» **Raw data**:

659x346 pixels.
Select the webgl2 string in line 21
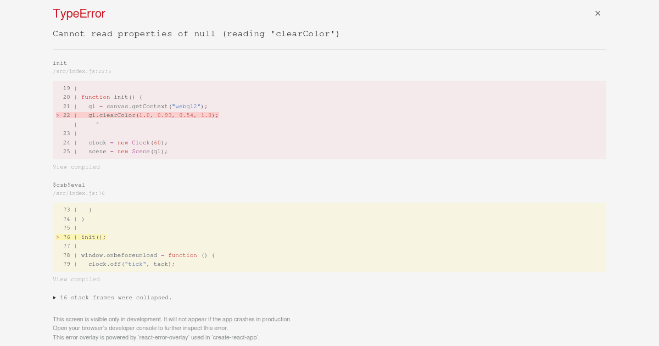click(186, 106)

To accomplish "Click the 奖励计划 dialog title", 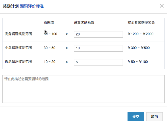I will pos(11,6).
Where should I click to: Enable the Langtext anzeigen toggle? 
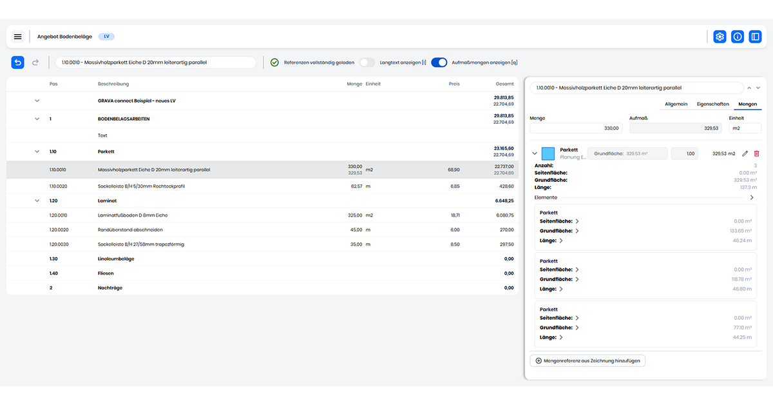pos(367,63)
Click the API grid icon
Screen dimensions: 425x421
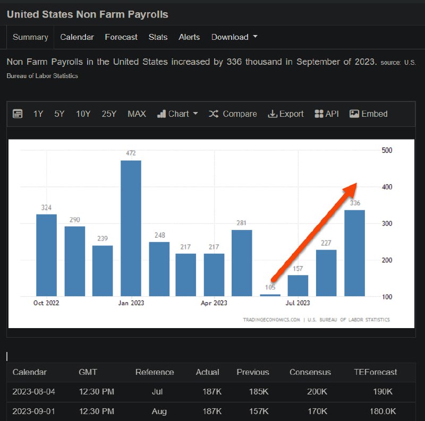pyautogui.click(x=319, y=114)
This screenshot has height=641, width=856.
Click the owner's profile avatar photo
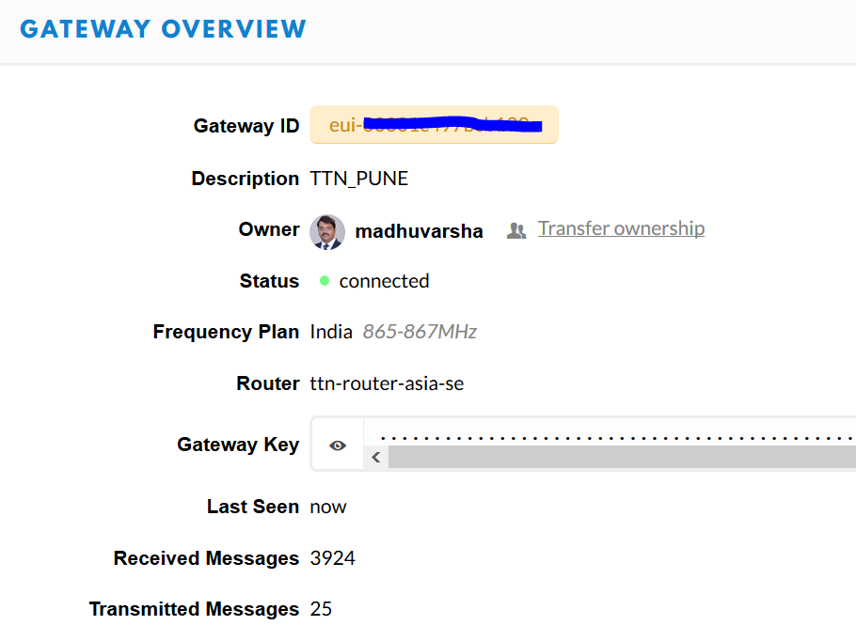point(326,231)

» **Exercise prompt**:
Rewrite the rows as a numbered list, starting at the line containing "This screenshot has height=641, width=856." and ending at the end of the rows. Skip any blank lines and omit the pictures.

» **Finished answer**:
1. This screenshot has height=641, width=856.
2. Click the owner's profile avatar photo
3. point(326,231)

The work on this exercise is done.